The ads clearly set the expectation that new customers would find employees who were knowledgeable, invested in their work and eager to take the initiative to provide good advice. As a long-time observer of the retail scene, I can safely say that the service at Albertson's seldom rises above the mediocre. There are, no doubt, stand-out stores and exceptional employees, but by and large the service is nothing to sing about. Did Marketing ever talk to Operations before running these ads?

Another example is with a now-defunct regional bank. Some years ago it ran ads introducing its on-line banking service - a novelty at the time. Research conducted by my firm showed that branch employees were largely in the dark about the product. In some cases the employees first learned about it from the same source as their customers: through ads. By not coordinating with the Training department, Marketing had jumped the gun and, in effect, set employees up for failure and set customers up for disappointment.

It has been said that the job of Marketing is to attract customers, and the job of service is to keep them. Between the two they are responsible for the entire lifecycle of the customer. In the book "The Loyalty Effect", author Frederick Reichheld makes the case that the longer customers remain with a company, the more profitable they become. However, customers must first pass break-even by staying long enough to pay off the cost of acquiring them, a period that may range from weeks to years, depending on the industry.

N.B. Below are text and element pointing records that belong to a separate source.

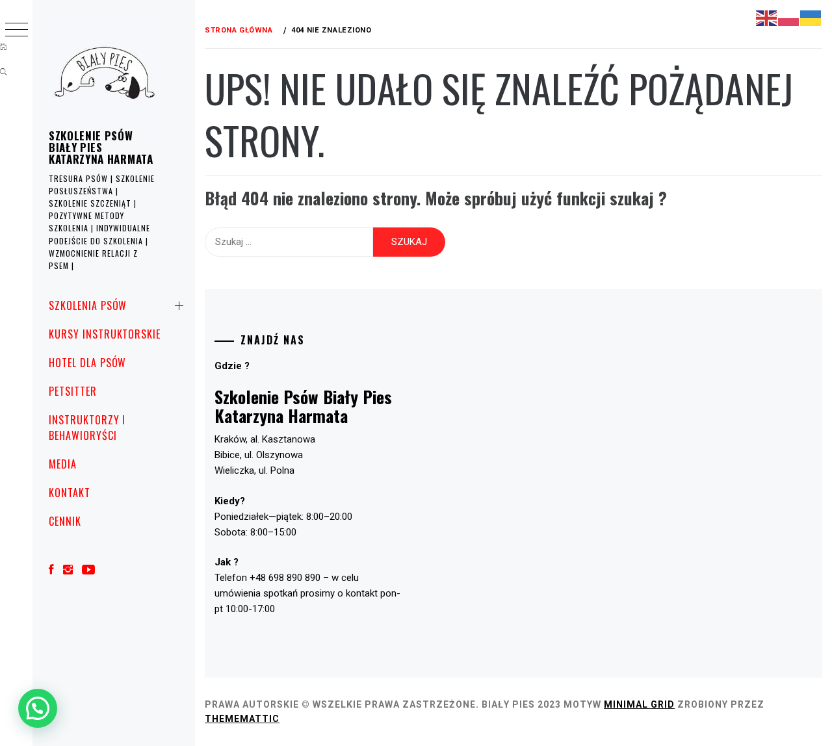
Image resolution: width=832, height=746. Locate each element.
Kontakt (69, 492)
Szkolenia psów (88, 305)
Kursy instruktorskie (105, 334)
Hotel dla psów (87, 362)
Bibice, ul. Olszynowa (258, 455)
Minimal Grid (639, 704)
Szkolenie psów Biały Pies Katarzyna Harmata (101, 147)
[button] (37, 708)
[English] (767, 17)
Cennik (65, 521)
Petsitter (73, 391)
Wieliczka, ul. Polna (254, 470)
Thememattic (242, 719)
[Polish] (789, 17)
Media (63, 464)
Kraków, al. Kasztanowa (264, 439)
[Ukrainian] (811, 17)
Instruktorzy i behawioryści (87, 427)
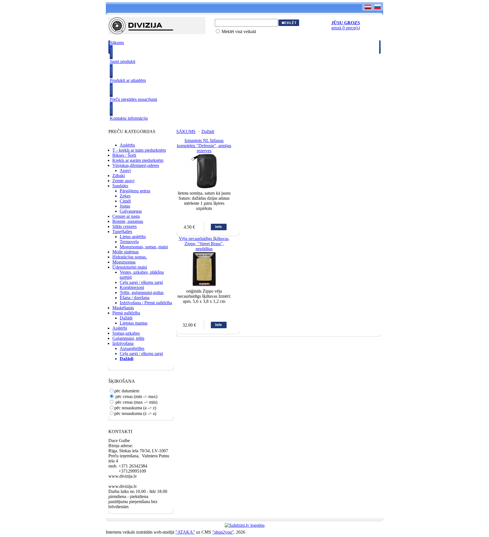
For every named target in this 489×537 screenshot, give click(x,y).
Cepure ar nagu (126, 216)
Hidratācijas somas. (129, 257)
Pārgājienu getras (135, 190)
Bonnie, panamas (127, 221)
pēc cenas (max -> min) (135, 402)
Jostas (125, 206)
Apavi (125, 170)
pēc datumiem (126, 390)
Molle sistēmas (125, 251)
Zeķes (125, 196)
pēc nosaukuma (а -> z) (135, 407)
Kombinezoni (132, 287)
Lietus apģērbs (133, 236)
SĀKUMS (186, 131)
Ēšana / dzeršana (134, 297)
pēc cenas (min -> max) (135, 396)
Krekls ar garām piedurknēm (137, 160)
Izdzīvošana (123, 343)
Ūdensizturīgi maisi (129, 267)
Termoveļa (129, 241)
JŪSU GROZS (345, 22)
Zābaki (118, 175)
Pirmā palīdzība (126, 312)
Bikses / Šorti (124, 155)
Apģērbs (127, 145)
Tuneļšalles (122, 231)
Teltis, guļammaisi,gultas (142, 292)
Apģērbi (119, 328)
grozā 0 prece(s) (345, 27)
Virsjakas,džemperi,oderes (135, 165)
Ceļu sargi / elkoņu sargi (141, 282)
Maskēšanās (123, 307)
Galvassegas (131, 211)
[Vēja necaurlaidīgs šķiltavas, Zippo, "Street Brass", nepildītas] (204, 285)
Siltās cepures (124, 226)
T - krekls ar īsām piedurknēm (139, 150)
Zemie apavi (123, 180)
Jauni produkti (122, 61)
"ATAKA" (185, 532)
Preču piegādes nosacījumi (133, 99)
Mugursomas (124, 262)
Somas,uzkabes (126, 333)
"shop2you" (223, 532)
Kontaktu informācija (129, 118)
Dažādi (126, 318)
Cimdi (125, 201)
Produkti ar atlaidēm (128, 80)
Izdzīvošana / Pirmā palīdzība (146, 302)
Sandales (120, 185)
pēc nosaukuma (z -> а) (135, 413)
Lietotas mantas (133, 323)
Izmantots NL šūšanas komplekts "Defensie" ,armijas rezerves (204, 145)
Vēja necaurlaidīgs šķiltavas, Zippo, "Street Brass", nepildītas (204, 243)
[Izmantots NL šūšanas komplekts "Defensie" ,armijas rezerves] (204, 187)
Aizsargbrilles (132, 348)
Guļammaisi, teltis (128, 338)
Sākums (117, 42)
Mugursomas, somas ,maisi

That early stage in the company/customer relationship is crucial, because it is the period when turnover rates are typically highest. New customers, lacking actual experience with the company, must set their expectations from other sources, such as advertisements and word-of-mouth endorsements. Over time they will calibrate their expectations to actual experiences, but in the early stage they are more prone to disappointment and less tolerant of unpleasant surprises.

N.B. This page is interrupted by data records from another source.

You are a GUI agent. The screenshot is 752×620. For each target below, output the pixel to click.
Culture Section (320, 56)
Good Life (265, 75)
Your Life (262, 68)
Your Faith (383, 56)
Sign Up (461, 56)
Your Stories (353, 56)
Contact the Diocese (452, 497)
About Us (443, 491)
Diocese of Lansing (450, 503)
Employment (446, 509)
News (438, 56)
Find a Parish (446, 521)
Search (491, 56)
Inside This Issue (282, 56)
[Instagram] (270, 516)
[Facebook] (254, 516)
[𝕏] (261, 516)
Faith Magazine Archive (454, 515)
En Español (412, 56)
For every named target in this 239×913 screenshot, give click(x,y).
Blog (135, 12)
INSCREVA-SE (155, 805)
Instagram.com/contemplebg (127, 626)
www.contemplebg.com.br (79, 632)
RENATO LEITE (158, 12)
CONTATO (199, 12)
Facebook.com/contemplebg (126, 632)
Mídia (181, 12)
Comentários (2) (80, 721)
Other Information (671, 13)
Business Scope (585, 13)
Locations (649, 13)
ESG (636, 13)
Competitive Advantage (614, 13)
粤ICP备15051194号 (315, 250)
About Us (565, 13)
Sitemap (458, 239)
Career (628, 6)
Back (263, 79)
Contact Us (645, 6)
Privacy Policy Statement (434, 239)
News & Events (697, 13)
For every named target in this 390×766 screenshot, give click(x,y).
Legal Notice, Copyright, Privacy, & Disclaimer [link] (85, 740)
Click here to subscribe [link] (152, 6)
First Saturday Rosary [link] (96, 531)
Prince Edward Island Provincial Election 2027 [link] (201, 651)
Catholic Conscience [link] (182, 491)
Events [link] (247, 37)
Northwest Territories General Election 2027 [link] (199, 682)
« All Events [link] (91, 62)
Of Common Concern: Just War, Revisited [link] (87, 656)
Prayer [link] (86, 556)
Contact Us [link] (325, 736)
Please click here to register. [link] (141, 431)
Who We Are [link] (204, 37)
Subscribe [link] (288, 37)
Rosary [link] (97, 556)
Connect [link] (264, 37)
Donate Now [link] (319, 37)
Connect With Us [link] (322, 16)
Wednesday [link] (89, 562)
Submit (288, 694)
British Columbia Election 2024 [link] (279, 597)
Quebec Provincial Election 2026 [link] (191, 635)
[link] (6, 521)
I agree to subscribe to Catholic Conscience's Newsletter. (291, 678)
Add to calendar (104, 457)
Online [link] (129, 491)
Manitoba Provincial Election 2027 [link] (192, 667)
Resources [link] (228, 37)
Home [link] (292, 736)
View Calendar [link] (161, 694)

A growing number of companies are now taking an approach called "Customer Experience Management" (CEM), in which the entire customer lifecycle is mapped out, from pre-acquisition through optimal profitability. With CEM, Marketing, Training and Operations work as a team to develop an integrated strategy to move customers up the Loyalty/Profit Curve. Thus, acquiring a new customer is not considered an achievement unless the customer stays with the company past the break-even point, however many months or years that takes. That means that with every new advertising, PR or marketing campaign, Training and Operations must be part of a coordinated plan to walk customers to the next stage in their lifecycle.

Is it truly realistic to include operational employees in the advertising process? Sure it is, if they are the ones who are expected to deliver on the promises made in the ads. Employees in service-leading organizations are often familiar with the message and promises contained in the company's advertisements before the ads come out. Furthermore, they are able to articulate their role in the campaign, and are provided with the tools and knowledge to fulfill that role. This approach ensures that employees are not set up for failure, and customers are not left scratching their heads.


If there is too wide a gap between expectations and reality the result can range from customer turnover to public mockery - clearly not the intention of the Marketing team.